Finesville is an unincorporated community and census-designated place (CDP) located within Pohatcong Township in Warren County, New Jersey, United States, that was defined as part of the 2010 United States Census. As of the 2010 Census, the CDP's population was 175.

History
The community is located along the Musconetcong River between Pohatcong Mountain and Musconetcong Mountain, about a mile east of the Delaware River in a section of the Musconetcong Valley called the Musconetcong Gorge. The settlement was named for Philip and John Fein (often misspelled Fine by locals) who settled in the area from Germany. They built a dam and ran an oil mill, gristmill, sawmill, hotel and a store.

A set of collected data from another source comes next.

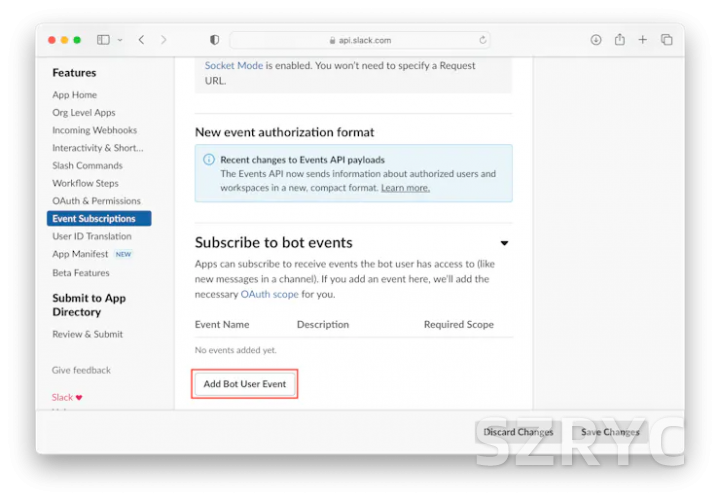
Task: Follow the OAuth scope link
Action: pyautogui.click(x=268, y=294)
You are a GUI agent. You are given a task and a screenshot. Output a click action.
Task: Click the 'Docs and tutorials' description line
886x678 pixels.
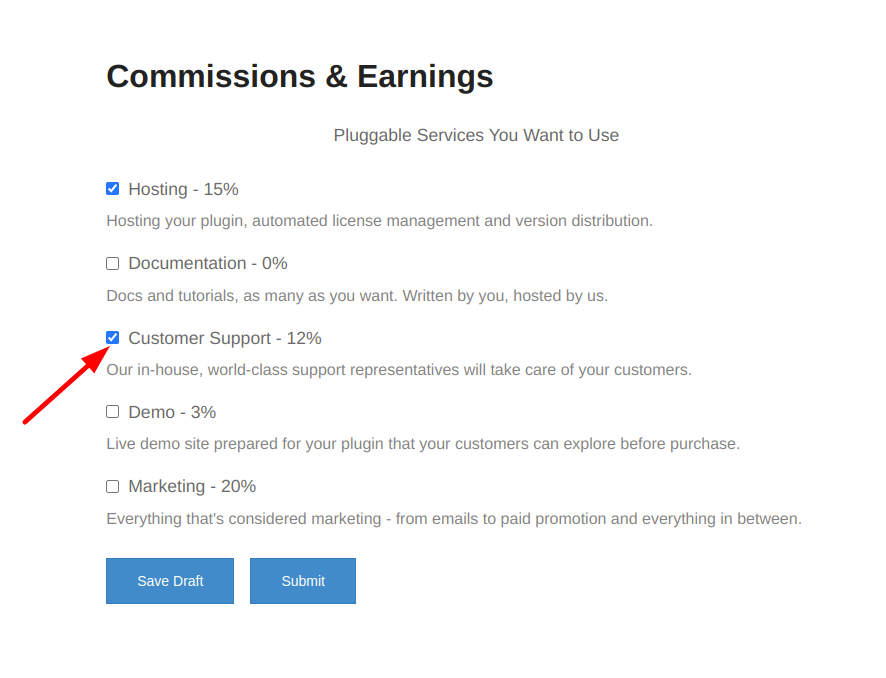tap(357, 296)
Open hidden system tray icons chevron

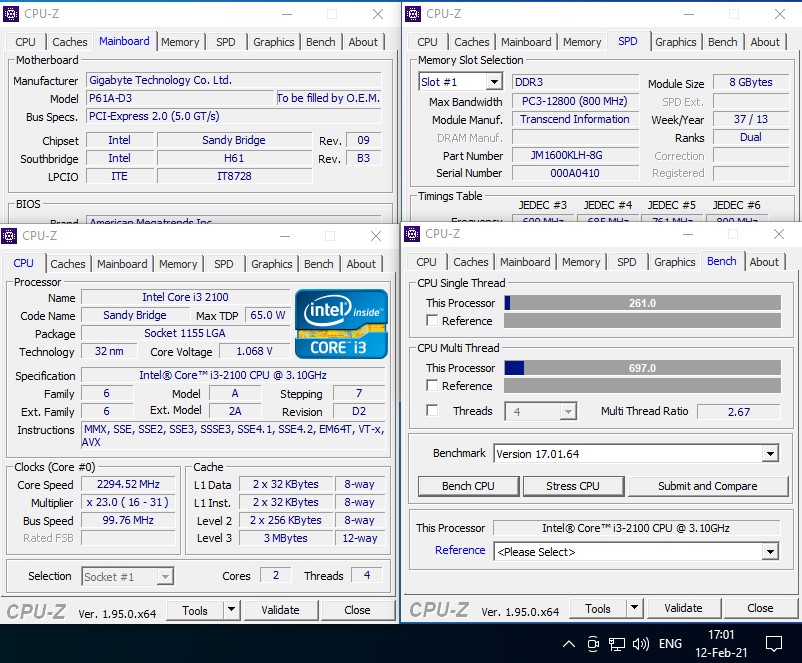[x=569, y=644]
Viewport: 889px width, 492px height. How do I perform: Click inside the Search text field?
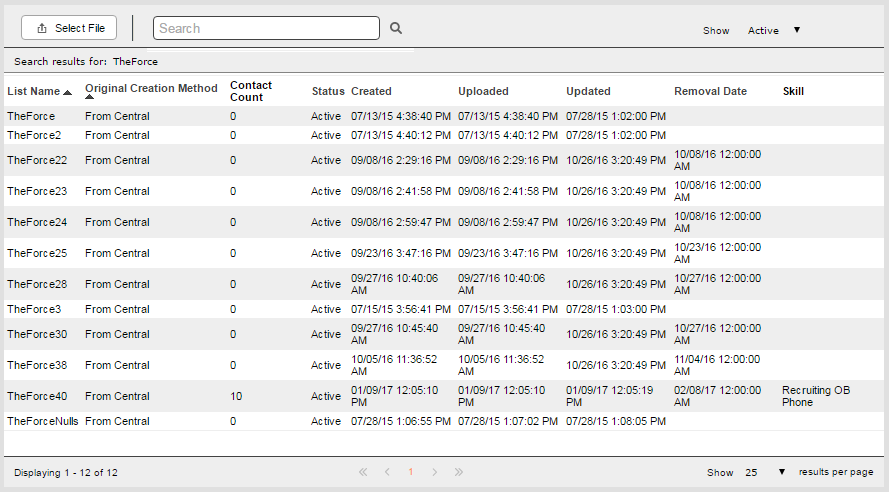[266, 28]
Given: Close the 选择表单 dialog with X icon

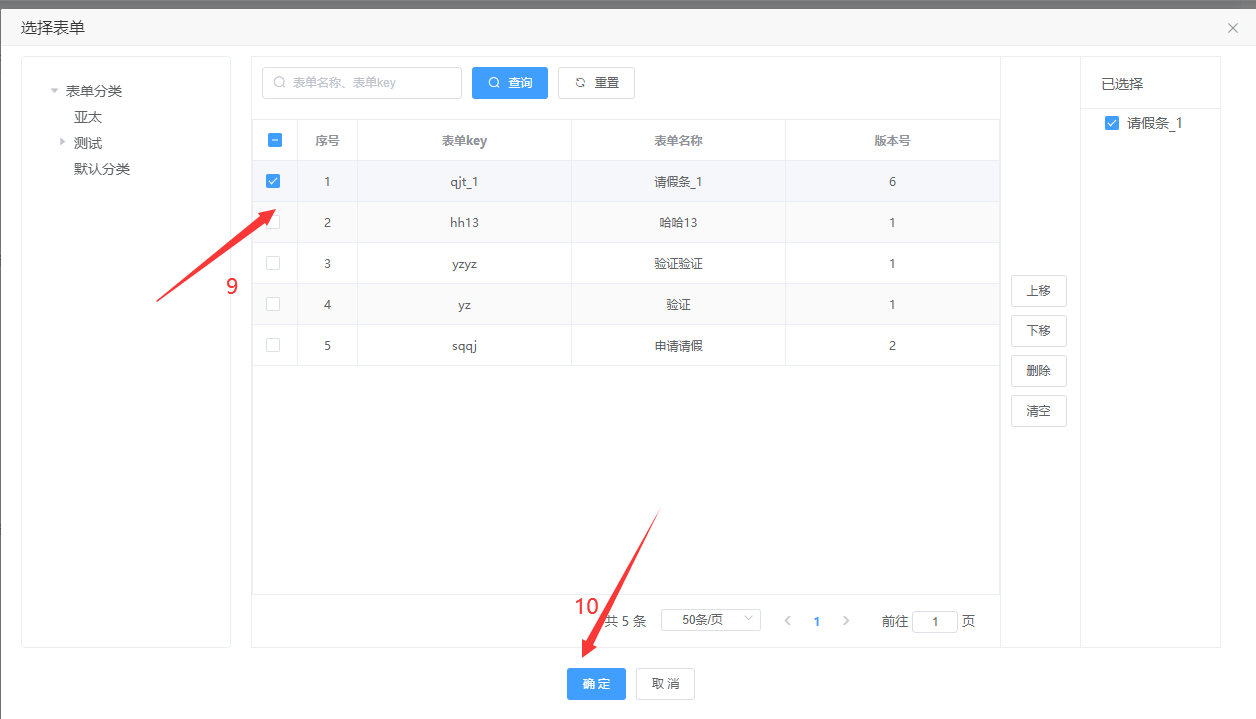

The area was first built up as a permanent settlement due to the construction of Chelsea Forge, built in 1751, a charcoal-iron forge on the Musconetcong. The forge helped to provide the Continental Army with weapons to defend Valley Forge. The Shank Brothers ran a ferry across the Delaware River from the point where the Musconetcong empties into it prior to 1800. The Fein gristmill burned and was later rebuilt as the Riegel Paper Corporation's paper mill and became the Taylor Stiles and Company knife factory.

Historic district

The Finesville–Seigletown Historic District is a  historic district encompassing the community along County Route 627 (Riegelsville-Warren Glen Road); Mountain, Musconetcong, Mount Joy and Bellis roads, and extending into Holland Township, Hunterdon County. It was added to the National Register of Historic Places on November 10, 2010, for its significance in architecture, industry, engineering, and exploration/settlement. The district includes 97 contributing buildings, 6 contributing structures, and 5 contributing sites.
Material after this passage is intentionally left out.